▸ WORK ORDER 1
From the excerpt below about the FBI and Tsarnaev, extract the part that opens with the words containing "Sen. Lindsey Graham" and closes with "two years ago.".
▸ WORK ORDER 2
In the excerpt below about the FBI and Tsarnaev, list every activity that Graham says "this guy" engaged in.
▸ WORK ORDER 3
According to the excerpt below about the FBI and Tsarnaev, on which program did Graham make his remarks?
───── TEXT EXCERPT ─────
Sen. Lindsey Graham added that the FBI  dropped the ball in investigating Tsarnaev in 2011.

‘Once you’re brought to attention by a  foreign government, I think you should have a red flag put then, to be taken off  later,’ Graham said on CNN’s State of the Union.

‘The ball was dropped in one of two ways -  the FBI missed a lot of things, [or] there’s one potential answer [that] our  laws do not allow to follow up in a sound solid way. There was a lot to be  learned from this guy. He was on websites talking about killing Americans. He  went overseas… he was clearly talking about radical ideas. He was visiting  radical areas.’

The FBI revealed on Friday that Tamerlan Tsarnaev was the subject of an agency investigation two years ago.

The Russian government requested in 2011 that  the U.S. federal agency carefully review Tamerlan’s  possible connections to Chechen  extremists.
───── DATA SHOWN ─────
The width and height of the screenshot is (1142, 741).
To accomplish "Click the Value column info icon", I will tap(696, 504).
─────
───── DATA SHOWN ─────
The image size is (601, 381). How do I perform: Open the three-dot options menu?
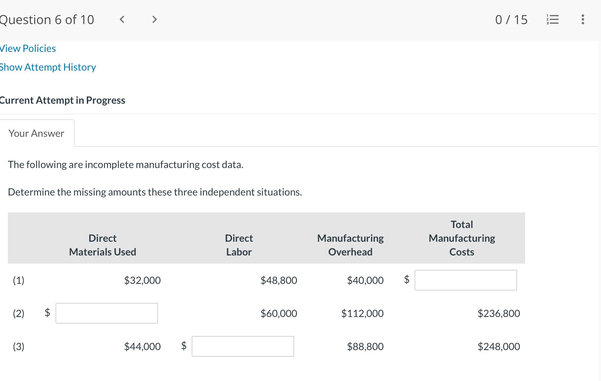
─────
▸ ANSWER AREA 1
Sen. Lindsey Graham added that the FBI  dropped the ball in investigating Tsarnaev in 2011.

‘Once you’re brought to attention by a  foreign government, I think you should have a red flag put then, to be taken off  later,’ Graham said on CNN’s State of the Union.

‘The ball was dropped in one of two ways -  the FBI missed a lot of things, [or] there’s one potential answer [that] our  laws do not allow to follow up in a sound solid way. There was a lot to be  learned from this guy. He was on websites talking about killing Americans. He  went overseas… he was clearly talking about radical ideas. He was visiting  radical areas.’

The FBI revealed on Friday that Tamerlan Tsarnaev was the subject of an agency investigation two years ago.

▸ ANSWER AREA 2
- He was on websites talking about killing Americans.
- He went overseas.
- He was clearly talking about radical ideas.
- He was visiting radical areas.

▸ ANSWER AREA 3
CNN's State of the Union